The dramatic and moving account of the struggle for life inside the World Trade Center on the morning of September 11, when every minute counted
At 8:46 am on September 11, 2001, 14,000 people were inside the twin towers-reading e-mails, making trades, eating croissants at Windows on the World. Over the next 102 minutes, each would become part of a drama for the ages, one witnessed only by the people who lived it-until now.
Of the millions of words written about this wrenching day, most were told from the outside looking in. “New York Times” reporters Jim Dwyer and Kevin Flynn have taken the opposite-and far more revealing-approach. Reported from the perspectives of those inside the towers, “102 Minutes” captures the little-known stories of ordinary people who took extraordinary steps to save themselves and others. Beyond this stirring panorama stands investigative reporting of the first rank. An astounding number of people actually survived the plane impacts but were unable to escape, and the authors raise hard questions about building safety and tragic flaws in New York’s emergency preparedness.

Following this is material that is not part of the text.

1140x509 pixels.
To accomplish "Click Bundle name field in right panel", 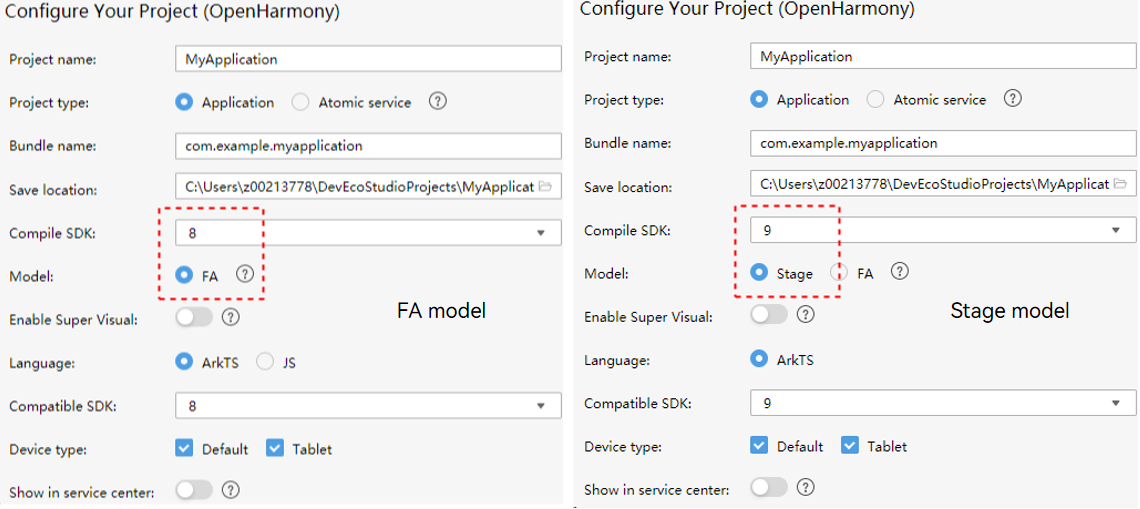I will point(943,143).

Dwyer and Flynn rely on hundreds of interviews with rescuers, thousands of pages of oral histories, and countless phone, e-mail, and emergency radio transcripts. They cross a bridge of voices to go inside the infernos, seeing cataclysm and heroism, one person at a time, to tell the affecting, authoritative saga of the men and women-the nearly 12,000 who escaped and the 2,749 who perished-as they made 102 minutes count as never before. “102 Minutes” is a 2005 National Book Award Finalist for Nonfiction.

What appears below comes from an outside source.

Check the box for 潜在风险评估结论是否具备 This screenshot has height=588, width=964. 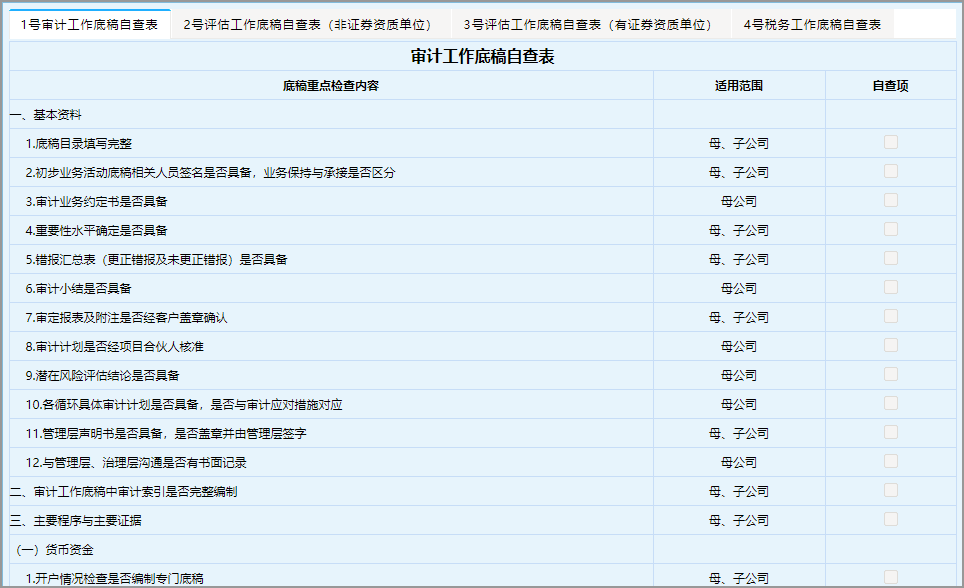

102 Minutes has been updated over the years as new information is released to the public about the events that unfolded on September 11, 2001. This novel includes multiple first hand accounts from the survivors of that day and pieces together some of the final moments for several who perished.

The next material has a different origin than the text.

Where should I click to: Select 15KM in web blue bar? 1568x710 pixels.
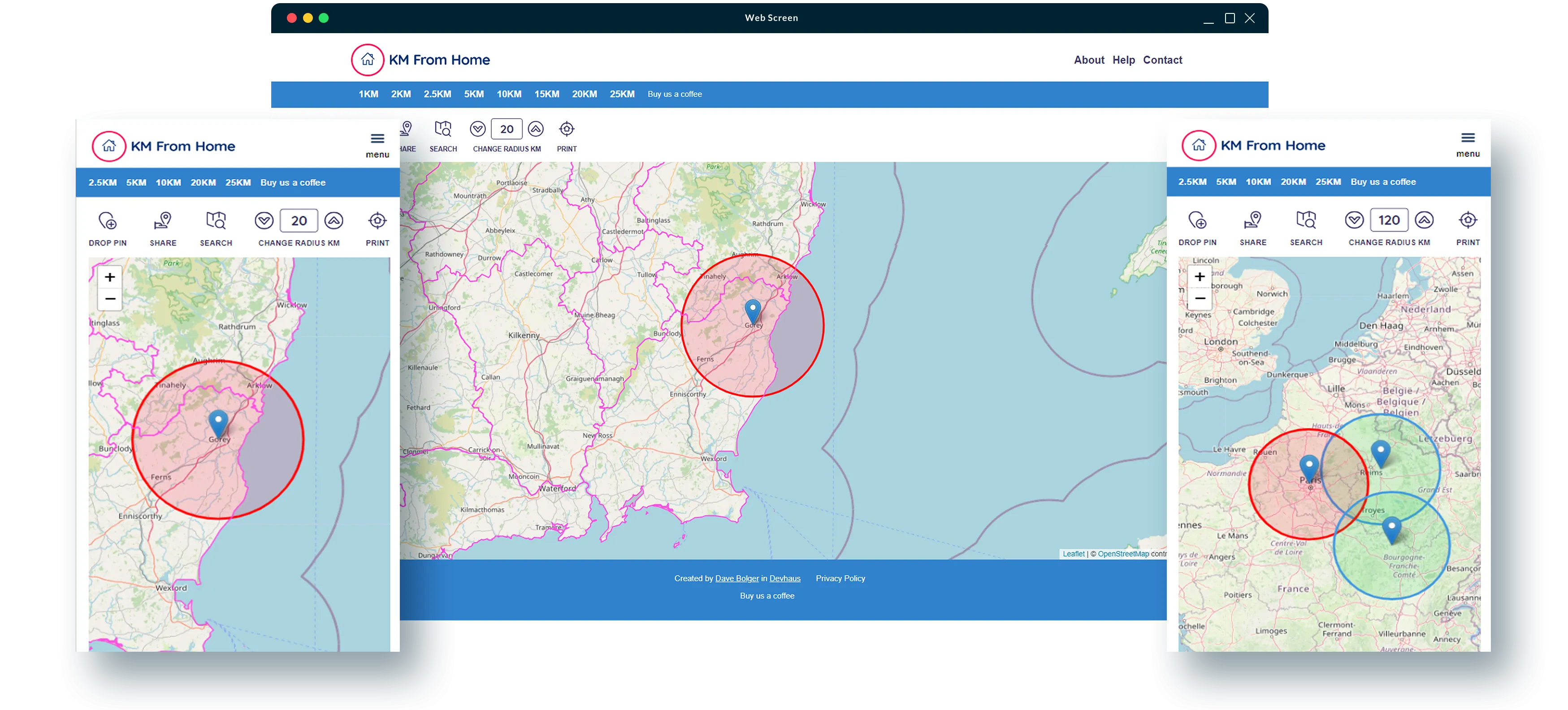pos(546,95)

The events of that day changed life for many of us. It didn’t matter that I was 16 and lived in Louisiana. I recall huddling around the television as the events unfolded. I felt the knot in my stomach as my brain recalled some trivial fact about the allowable sway for tall buildings, and how this led to the realization that the towers would not survive the day (at least in their entirety).
For me, the authors’ coverage of the life of the towers from conception to destruction, helps to clarify some lingering questions I have seen posed over the years. For some skeptics, the idea that jet fuel could never burn hot enough to destroy the towers is a big area of contention. Perhaps it isn’t enough to persuade these individuals of what really transpired on that day. I can only hope that we have learned from the mistakes in the construction and maintenance of skyscrapers. It may even lead to the types of changes that allow more people to survive when devastating events happen (though I hope they never do).
This may be a novel that is difficult for some people. However, I feel that the authors presented the facts and stories from survivors with respect and grace. As the 20th anniversary approaches, we can only hope that the final chapters of this day can soon be written through advances in science that will allow us to identify the remains that still lay unclaimed.